Scheiße… ich habe alle Erfolge, die ich in der Klinik gemacht habe, verspielt. Futsch. Vorbei. Jetzt stehe ich wieder da, wo ich vorher war. Nein… eigentlich stehe ich noch schlechter da. Ich fühle mich wie damals, vor vier Jahren…

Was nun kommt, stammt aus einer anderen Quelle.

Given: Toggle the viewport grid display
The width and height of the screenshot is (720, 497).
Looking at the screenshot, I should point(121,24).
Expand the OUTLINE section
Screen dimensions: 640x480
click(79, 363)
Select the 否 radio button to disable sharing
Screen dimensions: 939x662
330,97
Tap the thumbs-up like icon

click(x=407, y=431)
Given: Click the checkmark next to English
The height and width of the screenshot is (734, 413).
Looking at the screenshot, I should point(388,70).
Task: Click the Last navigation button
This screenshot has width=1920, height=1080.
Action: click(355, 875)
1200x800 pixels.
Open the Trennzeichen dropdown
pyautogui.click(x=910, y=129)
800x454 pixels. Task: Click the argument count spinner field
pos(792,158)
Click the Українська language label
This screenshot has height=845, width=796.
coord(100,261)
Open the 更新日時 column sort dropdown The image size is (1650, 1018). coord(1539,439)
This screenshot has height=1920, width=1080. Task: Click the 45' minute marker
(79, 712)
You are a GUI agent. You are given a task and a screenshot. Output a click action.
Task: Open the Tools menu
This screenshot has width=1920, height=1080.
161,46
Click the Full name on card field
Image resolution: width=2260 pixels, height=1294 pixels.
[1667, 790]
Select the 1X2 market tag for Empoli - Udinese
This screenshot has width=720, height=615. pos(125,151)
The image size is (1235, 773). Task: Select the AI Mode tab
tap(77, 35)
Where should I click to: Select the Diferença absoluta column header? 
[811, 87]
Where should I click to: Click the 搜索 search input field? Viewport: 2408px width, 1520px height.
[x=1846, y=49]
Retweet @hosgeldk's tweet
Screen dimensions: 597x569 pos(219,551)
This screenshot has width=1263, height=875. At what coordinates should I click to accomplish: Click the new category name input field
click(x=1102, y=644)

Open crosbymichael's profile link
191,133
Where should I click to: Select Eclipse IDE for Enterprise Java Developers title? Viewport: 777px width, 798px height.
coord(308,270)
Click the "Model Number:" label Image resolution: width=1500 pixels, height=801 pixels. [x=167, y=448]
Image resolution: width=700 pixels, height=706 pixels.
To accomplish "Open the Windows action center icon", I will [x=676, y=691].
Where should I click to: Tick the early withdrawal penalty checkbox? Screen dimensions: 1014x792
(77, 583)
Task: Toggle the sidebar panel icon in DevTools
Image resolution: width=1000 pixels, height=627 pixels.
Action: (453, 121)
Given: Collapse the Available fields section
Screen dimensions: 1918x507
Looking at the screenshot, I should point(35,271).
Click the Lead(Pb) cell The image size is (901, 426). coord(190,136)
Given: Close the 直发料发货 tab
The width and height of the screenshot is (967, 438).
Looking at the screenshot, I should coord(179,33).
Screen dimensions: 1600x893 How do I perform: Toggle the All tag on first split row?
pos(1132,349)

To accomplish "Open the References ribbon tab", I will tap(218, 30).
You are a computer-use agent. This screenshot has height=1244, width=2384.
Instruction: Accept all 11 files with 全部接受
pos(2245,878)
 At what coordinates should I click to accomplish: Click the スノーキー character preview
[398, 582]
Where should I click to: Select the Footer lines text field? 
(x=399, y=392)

Als mein Thera in der letzten Stunde meinen Schilderungen folgte, was bei uns früher so ablief, wusste er zunächst nichts mehr zu sagen. Dann sagte er: “Sie sind wirklich mutig. Es erfordert viel Kraft, so etwas zu überstehen!” Von anderen habe ich schon oft Ähnliches gehört. Ich frage mich auch oft, wie ich das überstanden bzw. überlebt habe. Mit verhältnismäßig wenig Schaden…

Man… Ich finde das so traurig. Ich dachte echt, ich könnte an die H2 anknüpfen. Weitermachen. Und jetzt das… Fühle mich wie der Panther, aus Rilke’s bekanntestem Gedicht. Ich liebe es. Genial… und genauso fühle ich mich: Eingesperrt. Rastlos. Müde. Verloren. Innerlich tot.

[Was ich noch anmerken möchte – weil mir wichtig ist, dass das mal klargestellt wird: Ich will mir hier nur Luft verschaffen, mir das von der Seele schreiben. Ich will nicht, dass sich jemand deshalb schlecht fühlt oder sich Sorgen macht! Ich bin für mich selbst verantwortlich und kann mir Hilfe holen, wenn ich sie brauche!]